Please render the lines below as a Markdown table with the columns "No." and "Text", putting a row number in the first column and one line in the second, and leaving out any blank lines.

> **Records provided**
((
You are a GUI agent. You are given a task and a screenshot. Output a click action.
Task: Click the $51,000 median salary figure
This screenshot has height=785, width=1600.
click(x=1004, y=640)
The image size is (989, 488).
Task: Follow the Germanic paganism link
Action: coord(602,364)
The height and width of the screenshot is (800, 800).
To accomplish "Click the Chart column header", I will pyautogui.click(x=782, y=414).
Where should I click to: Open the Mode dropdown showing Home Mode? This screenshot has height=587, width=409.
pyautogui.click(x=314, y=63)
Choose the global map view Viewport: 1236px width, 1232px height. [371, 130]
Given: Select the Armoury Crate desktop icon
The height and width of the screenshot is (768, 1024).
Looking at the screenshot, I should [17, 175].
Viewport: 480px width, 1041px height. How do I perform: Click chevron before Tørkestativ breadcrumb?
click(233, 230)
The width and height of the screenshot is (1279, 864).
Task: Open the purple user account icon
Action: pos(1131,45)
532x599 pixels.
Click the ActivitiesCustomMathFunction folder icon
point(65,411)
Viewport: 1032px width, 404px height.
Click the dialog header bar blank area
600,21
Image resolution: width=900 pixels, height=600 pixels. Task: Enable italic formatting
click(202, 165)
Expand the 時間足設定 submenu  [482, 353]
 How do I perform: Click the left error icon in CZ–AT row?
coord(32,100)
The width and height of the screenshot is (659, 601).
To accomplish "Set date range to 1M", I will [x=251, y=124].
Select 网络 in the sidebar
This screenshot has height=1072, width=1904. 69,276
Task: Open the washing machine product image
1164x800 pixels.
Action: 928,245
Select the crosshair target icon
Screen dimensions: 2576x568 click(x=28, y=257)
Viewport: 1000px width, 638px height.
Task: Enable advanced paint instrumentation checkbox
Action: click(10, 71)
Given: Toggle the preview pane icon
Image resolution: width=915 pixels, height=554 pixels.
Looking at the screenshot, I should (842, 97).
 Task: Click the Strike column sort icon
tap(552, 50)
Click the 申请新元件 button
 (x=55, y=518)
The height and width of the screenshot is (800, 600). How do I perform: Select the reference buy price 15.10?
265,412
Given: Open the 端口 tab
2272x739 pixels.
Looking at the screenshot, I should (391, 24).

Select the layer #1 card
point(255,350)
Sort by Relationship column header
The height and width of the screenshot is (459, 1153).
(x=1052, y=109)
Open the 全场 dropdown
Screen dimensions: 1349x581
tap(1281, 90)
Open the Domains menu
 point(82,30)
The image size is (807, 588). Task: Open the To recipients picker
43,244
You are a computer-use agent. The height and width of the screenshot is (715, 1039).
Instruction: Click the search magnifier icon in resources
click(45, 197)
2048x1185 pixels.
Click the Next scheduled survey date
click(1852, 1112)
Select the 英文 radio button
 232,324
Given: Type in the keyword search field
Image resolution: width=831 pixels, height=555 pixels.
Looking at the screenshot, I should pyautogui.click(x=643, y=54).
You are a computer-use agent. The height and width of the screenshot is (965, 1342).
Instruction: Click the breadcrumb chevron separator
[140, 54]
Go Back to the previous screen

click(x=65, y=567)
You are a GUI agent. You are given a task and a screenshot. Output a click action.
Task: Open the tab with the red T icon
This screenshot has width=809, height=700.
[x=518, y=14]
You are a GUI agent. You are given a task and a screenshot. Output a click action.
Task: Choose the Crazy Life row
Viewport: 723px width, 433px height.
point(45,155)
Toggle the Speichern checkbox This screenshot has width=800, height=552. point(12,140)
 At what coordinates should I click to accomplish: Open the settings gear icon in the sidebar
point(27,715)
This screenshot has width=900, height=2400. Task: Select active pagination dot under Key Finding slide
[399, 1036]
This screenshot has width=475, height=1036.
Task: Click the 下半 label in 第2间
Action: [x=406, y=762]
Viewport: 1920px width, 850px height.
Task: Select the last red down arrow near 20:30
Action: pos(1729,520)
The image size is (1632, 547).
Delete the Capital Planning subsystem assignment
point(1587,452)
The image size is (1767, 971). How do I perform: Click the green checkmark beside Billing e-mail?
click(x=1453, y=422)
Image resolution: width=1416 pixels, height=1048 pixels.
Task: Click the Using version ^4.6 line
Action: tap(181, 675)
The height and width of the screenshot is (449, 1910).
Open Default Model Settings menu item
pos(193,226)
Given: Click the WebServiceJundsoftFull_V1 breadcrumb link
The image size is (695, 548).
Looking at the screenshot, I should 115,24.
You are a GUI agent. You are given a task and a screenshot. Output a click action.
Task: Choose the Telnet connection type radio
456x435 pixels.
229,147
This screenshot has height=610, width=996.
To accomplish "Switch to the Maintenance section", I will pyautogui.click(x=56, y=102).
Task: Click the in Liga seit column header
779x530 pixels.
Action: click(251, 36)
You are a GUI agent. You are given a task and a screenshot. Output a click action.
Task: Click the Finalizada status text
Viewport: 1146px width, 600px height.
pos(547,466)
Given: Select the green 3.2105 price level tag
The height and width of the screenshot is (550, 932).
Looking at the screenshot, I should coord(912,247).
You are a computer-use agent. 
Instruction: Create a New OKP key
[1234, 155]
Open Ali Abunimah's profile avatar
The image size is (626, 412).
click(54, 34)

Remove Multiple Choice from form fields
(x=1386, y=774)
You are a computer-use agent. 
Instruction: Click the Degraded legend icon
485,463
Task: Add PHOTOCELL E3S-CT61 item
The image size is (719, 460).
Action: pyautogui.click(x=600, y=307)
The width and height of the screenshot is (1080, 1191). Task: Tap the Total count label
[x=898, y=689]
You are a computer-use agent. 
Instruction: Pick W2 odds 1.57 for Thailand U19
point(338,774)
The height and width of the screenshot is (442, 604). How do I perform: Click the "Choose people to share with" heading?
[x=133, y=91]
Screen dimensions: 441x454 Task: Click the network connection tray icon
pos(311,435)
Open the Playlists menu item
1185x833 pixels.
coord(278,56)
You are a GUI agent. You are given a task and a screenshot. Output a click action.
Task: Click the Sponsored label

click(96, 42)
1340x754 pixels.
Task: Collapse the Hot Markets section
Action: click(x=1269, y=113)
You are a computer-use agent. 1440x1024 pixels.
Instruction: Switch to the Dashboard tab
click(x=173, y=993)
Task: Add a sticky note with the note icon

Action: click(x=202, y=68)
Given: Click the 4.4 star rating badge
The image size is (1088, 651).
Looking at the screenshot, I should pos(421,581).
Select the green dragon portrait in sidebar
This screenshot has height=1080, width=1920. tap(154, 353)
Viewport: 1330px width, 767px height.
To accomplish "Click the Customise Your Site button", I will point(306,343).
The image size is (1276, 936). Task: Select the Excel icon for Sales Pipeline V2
))
> **Response to the task**
| No. | Text |
|---|---|
| 1 | You are a GUI agent. You are given a task and a screenshot. Output a click action. |
| 2 | Task: Click the $51,000 median salary figure |
| 3 | This screenshot has height=785, width=1600. |
| 4 | click(x=1004, y=640) |
| 5 | The image size is (989, 488). |
| 6 | Task: Follow the Germanic paganism link |
| 7 | Action: coord(602,364) |
| 8 | The height and width of the screenshot is (800, 800). |
| 9 | To accomplish "Click the Chart column header", I will pyautogui.click(x=782, y=414). |
| 10 | Where should I click to: Open the Mode dropdown showing Home Mode? This screenshot has height=587, width=409. |
| 11 | pyautogui.click(x=314, y=63) |
| 12 | Choose the global map view Viewport: 1236px width, 1232px height. [371, 130] |
| 13 | Given: Select the Armoury Crate desktop icon |
| 14 | The height and width of the screenshot is (768, 1024). |
| 15 | Looking at the screenshot, I should [17, 175]. |
| 16 | Viewport: 480px width, 1041px height. How do I perform: Click chevron before Tørkestativ breadcrumb? |
| 17 | click(233, 230) |
| 18 | The width and height of the screenshot is (1279, 864). |
| 19 | Task: Open the purple user account icon |
| 20 | Action: pos(1131,45) |
| 21 | 532x599 pixels. |
| 22 | Click the ActivitiesCustomMathFunction folder icon |
| 23 | point(65,411) |
| 24 | Viewport: 1032px width, 404px height. |
| 25 | Click the dialog header bar blank area |
| 26 | 600,21 |
| 27 | Image resolution: width=900 pixels, height=600 pixels. Task: Enable italic formatting |
| 28 | click(202, 165) |
| 29 | Expand the 時間足設定 submenu  [482, 353] |
| 30 |  How do I perform: Click the left error icon in CZ–AT row? |
| 31 | coord(32,100) |
| 32 | The width and height of the screenshot is (659, 601). |
| 33 | To accomplish "Set date range to 1M", I will [x=251, y=124]. |
| 34 | Select 网络 in the sidebar |
| 35 | This screenshot has height=1072, width=1904. 69,276 |
| 36 | Task: Open the washing machine product image |
| 37 | 1164x800 pixels. |
| 38 | Action: 928,245 |
| 39 | Select the crosshair target icon |
| 40 | Screen dimensions: 2576x568 click(x=28, y=257) |
| 41 | Viewport: 1000px width, 638px height. |
| 42 | Task: Enable advanced paint instrumentation checkbox |
| 43 | Action: click(10, 71) |
| 44 | Given: Toggle the preview pane icon |
| 45 | Image resolution: width=915 pixels, height=554 pixels. |
| 46 | Looking at the screenshot, I should (842, 97). |
| 47 |  Task: Click the Strike column sort icon |
| 48 | tap(552, 50) |
| 49 | Click the 申请新元件 button |
| 50 |  (x=55, y=518) |
| 51 | The height and width of the screenshot is (800, 600). How do I perform: Select the reference buy price 15.10? |
| 52 | 265,412 |
| 53 | Given: Open the 端口 tab |
| 54 | 2272x739 pixels. |
| 55 | Looking at the screenshot, I should (391, 24). |
| 56 | Select the layer #1 card |
| 57 | point(255,350) |
| 58 | Sort by Relationship column header |
| 59 | The height and width of the screenshot is (459, 1153). |
| 60 | (x=1052, y=109) |
| 61 | Open the 全场 dropdown |
| 62 | Screen dimensions: 1349x581 |
| 63 | tap(1281, 90) |
| 64 | Open the Domains menu |
| 65 |  point(82,30) |
| 66 | The image size is (807, 588). Task: Open the To recipients picker |
| 67 | 43,244 |
| 68 | You are a computer-use agent. The height and width of the screenshot is (715, 1039). |
| 69 | Instruction: Click the search magnifier icon in resources |
| 70 | click(45, 197) |
| 71 | 2048x1185 pixels. |
| 72 | Click the Next scheduled survey date |
| 73 | click(1852, 1112) |
| 74 | Select the 英文 radio button |
| 75 |  232,324 |
| 76 | Given: Type in the keyword search field |
| 77 | Image resolution: width=831 pixels, height=555 pixels. |
| 78 | Looking at the screenshot, I should pyautogui.click(x=643, y=54). |
| 79 | You are a computer-use agent. The height and width of the screenshot is (965, 1342). |
| 80 | Instruction: Click the breadcrumb chevron separator |
| 81 | [140, 54] |
| 82 | Go Back to the previous screen |
| 83 | click(x=65, y=567) |
| 84 | You are a GUI agent. You are given a task and a screenshot. Output a click action. |
| 85 | Task: Open the tab with the red T icon |
| 86 | This screenshot has width=809, height=700. |
| 87 | [x=518, y=14] |
| 88 | You are a GUI agent. You are given a task and a screenshot. Output a click action. |
| 89 | Task: Choose the Crazy Life row |
| 90 | Viewport: 723px width, 433px height. |
| 91 | point(45,155) |
| 92 | Toggle the Speichern checkbox This screenshot has width=800, height=552. point(12,140) |
| 93 |  At what coordinates should I click to accomplish: Open the settings gear icon in the sidebar |
| 94 | point(27,715) |
| 95 | This screenshot has width=900, height=2400. Task: Select active pagination dot under Key Finding slide |
| 96 | [399, 1036] |
| 97 | This screenshot has width=475, height=1036. |
| 98 | Task: Click the 下半 label in 第2间 |
| 99 | Action: [x=406, y=762] |
| 100 | Viewport: 1920px width, 850px height. |
| 101 | Task: Select the last red down arrow near 20:30 |
| 102 | Action: pos(1729,520) |
| 103 | The image size is (1632, 547). |
| 104 | Delete the Capital Planning subsystem assignment |
| 105 | point(1587,452) |
| 106 | The image size is (1767, 971). How do I perform: Click the green checkmark beside Billing e-mail? |
| 107 | click(x=1453, y=422) |
| 108 | Image resolution: width=1416 pixels, height=1048 pixels. |
| 109 | Task: Click the Using version ^4.6 line |
| 110 | Action: tap(181, 675) |
| 111 | The height and width of the screenshot is (449, 1910). |
| 112 | Open Default Model Settings menu item |
| 113 | pos(193,226) |
| 114 | Given: Click the WebServiceJundsoftFull_V1 breadcrumb link |
| 115 | The image size is (695, 548). |
| 116 | Looking at the screenshot, I should 115,24. |
| 117 | You are a GUI agent. You are given a task and a screenshot. Output a click action. |
| 118 | Task: Choose the Telnet connection type radio |
| 119 | 456x435 pixels. |
| 120 | 229,147 |
| 121 | This screenshot has height=610, width=996. |
| 122 | To accomplish "Switch to the Maintenance section", I will pyautogui.click(x=56, y=102). |
| 123 | Task: Click the in Liga seit column header |
| 124 | 779x530 pixels. |
| 125 | Action: click(251, 36) |
| 126 | You are a GUI agent. You are given a task and a screenshot. Output a click action. |
| 127 | Task: Click the Finalizada status text |
| 128 | Viewport: 1146px width, 600px height. |
| 129 | pos(547,466) |
| 130 | Given: Select the green 3.2105 price level tag |
| 131 | The height and width of the screenshot is (550, 932). |
| 132 | Looking at the screenshot, I should coord(912,247). |
| 133 | You are a computer-use agent.  |
| 134 | Instruction: Create a New OKP key |
| 135 | [1234, 155] |
| 136 | Open Ali Abunimah's profile avatar |
| 137 | The image size is (626, 412). |
| 138 | click(54, 34) |
| 139 | Remove Multiple Choice from form fields |
| 140 | (x=1386, y=774) |
| 141 | You are a computer-use agent.  |
| 142 | Instruction: Click the Degraded legend icon |
| 143 | 485,463 |
| 144 | Task: Add PHOTOCELL E3S-CT61 item |
| 145 | The image size is (719, 460). |
| 146 | Action: pyautogui.click(x=600, y=307) |
| 147 | The width and height of the screenshot is (1080, 1191). Task: Tap the Total count label |
| 148 | [x=898, y=689] |
| 149 | You are a computer-use agent.  |
| 150 | Instruction: Pick W2 odds 1.57 for Thailand U19 |
| 151 | point(338,774) |
| 152 | The height and width of the screenshot is (442, 604). How do I perform: Click the "Choose people to share with" heading? |
| 153 | [x=133, y=91] |
| 154 | Screen dimensions: 441x454 Task: Click the network connection tray icon |
| 155 | pos(311,435) |
| 156 | Open the Playlists menu item |
| 157 | 1185x833 pixels. |
| 158 | coord(278,56) |
| 159 | You are a GUI agent. You are given a task and a screenshot. Output a click action. |
| 160 | Task: Click the Sponsored label |
| 161 | click(96, 42) |
| 162 | 1340x754 pixels. |
| 163 | Task: Collapse the Hot Markets section |
| 164 | Action: click(x=1269, y=113) |
| 165 | You are a computer-use agent. 1440x1024 pixels. |
| 166 | Instruction: Switch to the Dashboard tab |
| 167 | click(x=173, y=993) |
| 168 | Task: Add a sticky note with the note icon |
| 169 | Action: click(x=202, y=68) |
| 170 | Given: Click the 4.4 star rating badge |
| 171 | The image size is (1088, 651). |
| 172 | Looking at the screenshot, I should pos(421,581). |
| 173 | Select the green dragon portrait in sidebar |
| 174 | This screenshot has height=1080, width=1920. tap(154, 353) |
| 175 | Viewport: 1330px width, 767px height. |
| 176 | To accomplish "Click the Customise Your Site button", I will point(306,343). |
| 177 | The image size is (1276, 936). Task: Select the Excel icon for Sales Pipeline V2 |